Nur ein Politiker schien über den Dingen zu schweben: Barack Obama. Er lernte Chicago zu einer Zeit kennen, als die Stadt den Aufbruch probte. Als er 1985 als Sozialarbeiter kam, waren die Schwarzen wie beschwipst von ihrem ersten afroamerikanischen Bürgermeister Harold Washington. Doch der Aufbruch endete schon zwei Jahre später mit Washingtons Tod. Wenig später kehrten die Daleys zurück.
Obama schaffte den Aufstieg in der Chicagoer Politik nach seiner Rückkehr aus Harvard ohne die Hilfe der "Daley-Maschine", wie sie in der Stadt genannt wird. Ihm half eine Gruppe von Politikern im edlen Hyde-Park-Bezirk, die als "Independent Voters of Illinois" eigene Kandidaten für politische Posten aufstellten - vorbei am Establishment. 1996 zog Obama in den Senat ein.

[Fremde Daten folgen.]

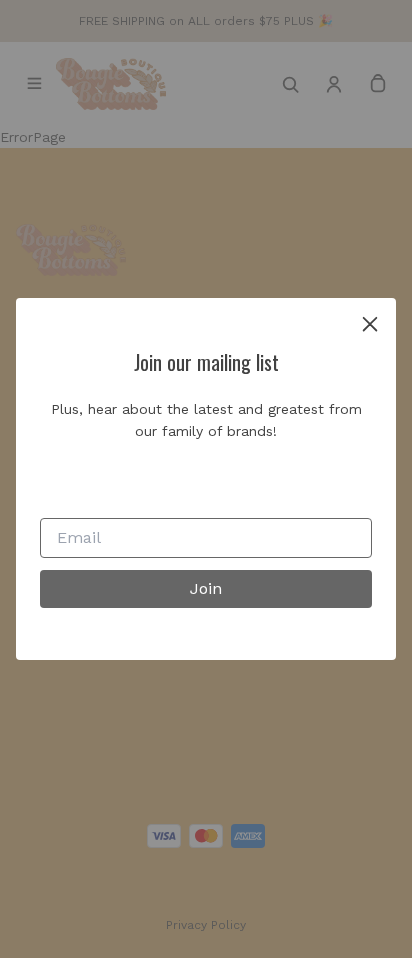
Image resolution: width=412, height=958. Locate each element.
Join (206, 588)
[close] (370, 324)
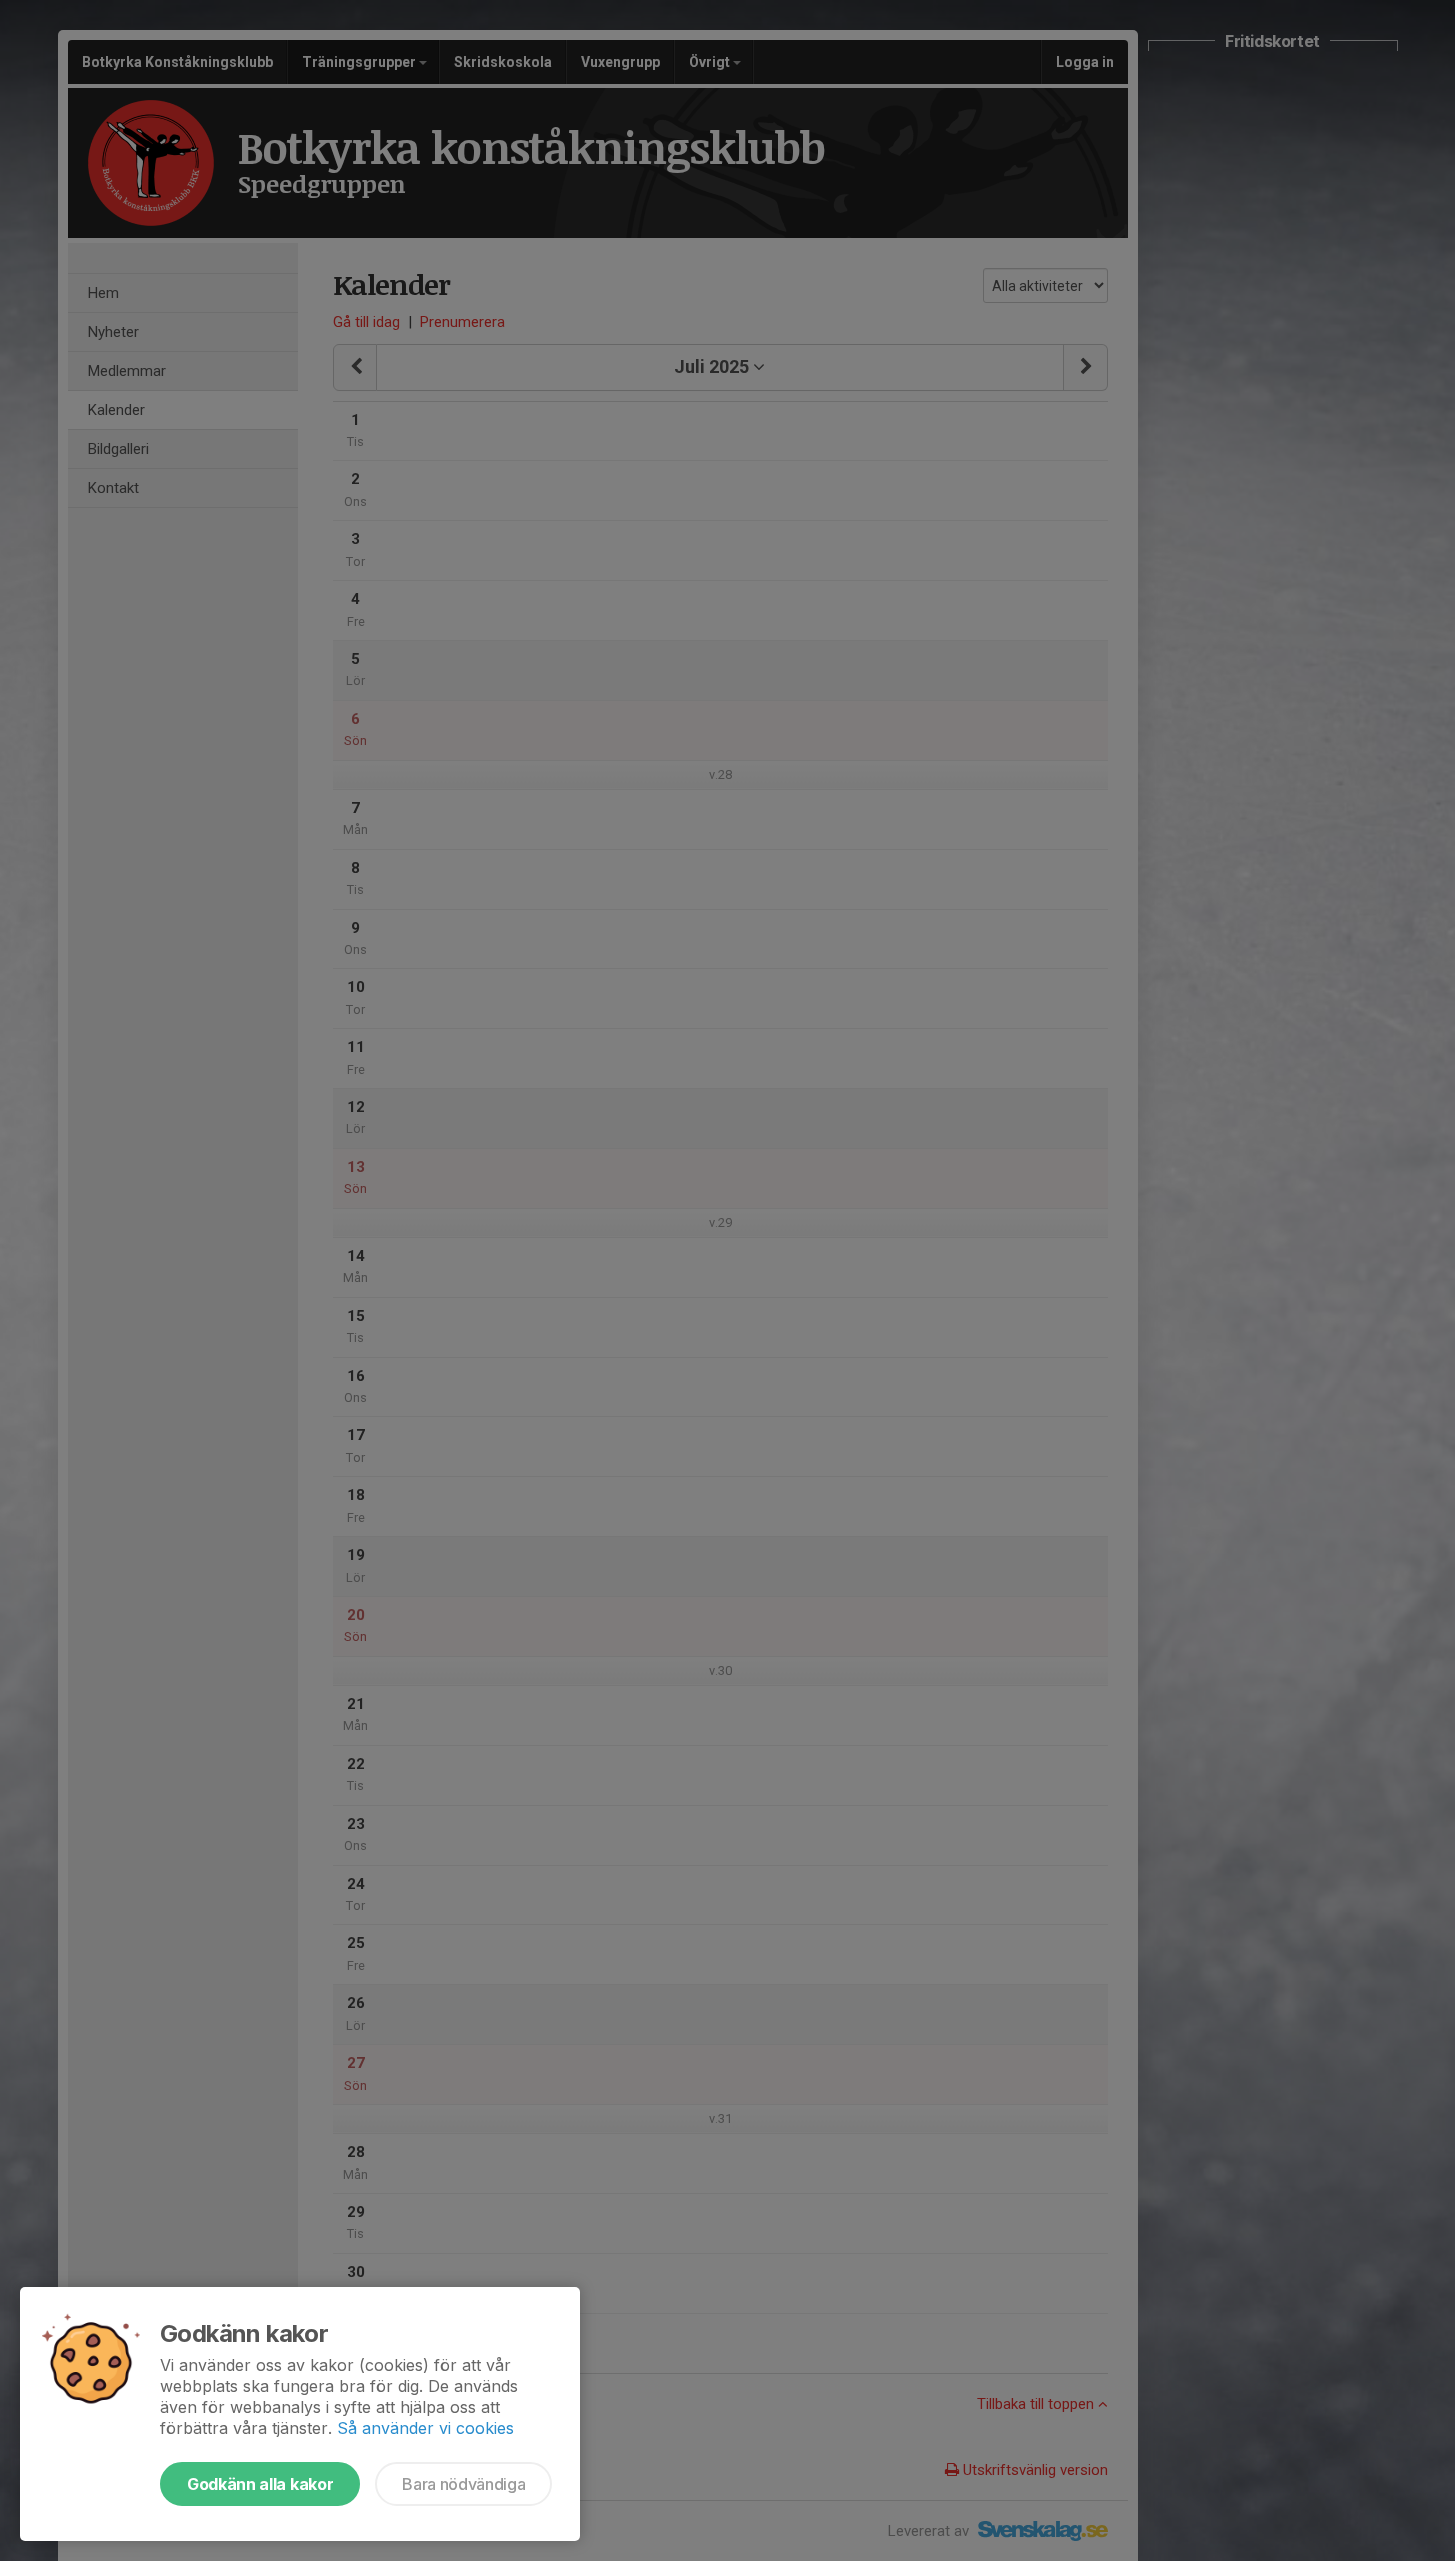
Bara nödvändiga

Doch ganz ohne die "Maschine" geht nichts in Chicago. Als Senator wie auch als Präsidentschaftskandidat hielt Obama zwar so viel Distanz wie möglich zu Chicagos Innenpolitik - doch die Grenzen zum Establishment wurden fließend. William Daley, der Bruder des Bürgermeisters, bekam einen Posten in Obamas Beraterteam. Und zuletzt stärkte Obama einer Reihe umstrittener Lokalpolitiker den Rücken für ihre Wiederwahl.
Dabei sein, ohne mitzumischen - wie heikel das ist, musste Obama schon im Präsidentschaftswahlkampf erfahren. Da brachte ihn sein Freund Tony Rezko in Schwierigkeiten, ein Spendensammler, der im Juli wegen Korruption in 16 Fällen verurteilt wurde. An Obama blieb schließlich nichts hängen, obwohl ein gemeinsamer Grundstückskauf der Familien Obama und Rezko für Aufregung sorgte.

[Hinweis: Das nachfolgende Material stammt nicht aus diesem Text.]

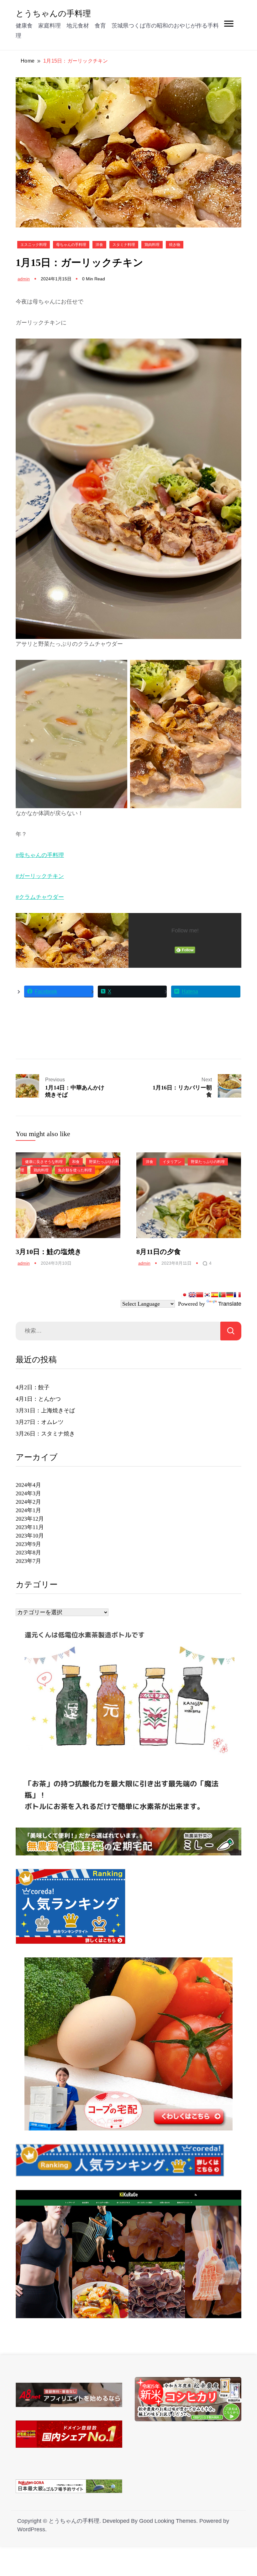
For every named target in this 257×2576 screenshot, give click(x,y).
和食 (76, 1162)
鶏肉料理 (152, 244)
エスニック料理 (33, 244)
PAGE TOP (245, 2493)
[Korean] (207, 1294)
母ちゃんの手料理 (71, 244)
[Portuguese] (222, 1294)
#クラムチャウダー (40, 897)
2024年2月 (28, 1502)
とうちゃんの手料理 (53, 13)
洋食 (99, 244)
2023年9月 (28, 1544)
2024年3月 (28, 1493)
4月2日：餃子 (33, 1387)
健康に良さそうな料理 (44, 1162)
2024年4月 (28, 1485)
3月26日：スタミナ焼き (45, 1434)
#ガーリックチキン (40, 876)
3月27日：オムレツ (40, 1422)
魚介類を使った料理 (75, 1170)
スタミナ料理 (124, 244)
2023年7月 (28, 1561)
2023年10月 (30, 1536)
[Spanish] (214, 1294)
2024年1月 (28, 1510)
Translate (229, 1304)
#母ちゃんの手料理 (40, 855)
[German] (229, 1294)
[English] (192, 1294)
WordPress (31, 2529)
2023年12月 (30, 1519)
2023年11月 (30, 1527)
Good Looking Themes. (168, 2521)
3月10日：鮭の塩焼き (49, 1252)
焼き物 (174, 244)
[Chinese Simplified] (199, 1294)
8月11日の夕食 (158, 1252)
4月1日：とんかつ (38, 1399)
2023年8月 (28, 1552)
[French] (237, 1294)
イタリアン (172, 1162)
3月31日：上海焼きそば (45, 1410)
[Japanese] (184, 1294)
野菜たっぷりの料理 (208, 1162)
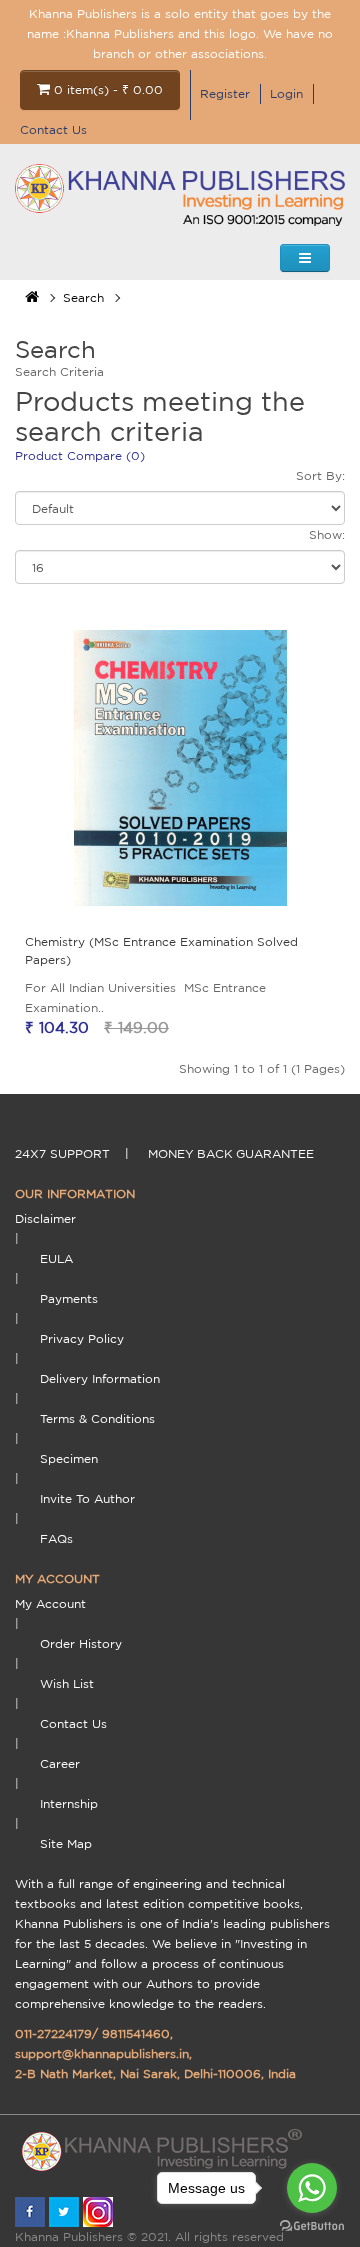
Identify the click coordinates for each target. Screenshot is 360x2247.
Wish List (67, 1683)
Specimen (69, 1458)
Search (83, 297)
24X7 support (62, 1153)
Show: (327, 534)
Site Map (66, 1843)
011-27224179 (53, 2033)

Obamas Kumpel Rezko und Blagojevich haben sich offenbar auch besser verstanden, als es Obama lieb sein kann. So soll Blago als Dankeschön für Wahlkampfspenden Regierungsposten an Rezko-Vertraute vergeben haben.
Mit solchem Gebaren, mit so einem Menschen will Obama natürlich nichts zu tun haben. Wegen der Neubesetzung der Senatorenstelle habe er mit dem Gouverneur keinen Kontakt gehabt, beteuert er.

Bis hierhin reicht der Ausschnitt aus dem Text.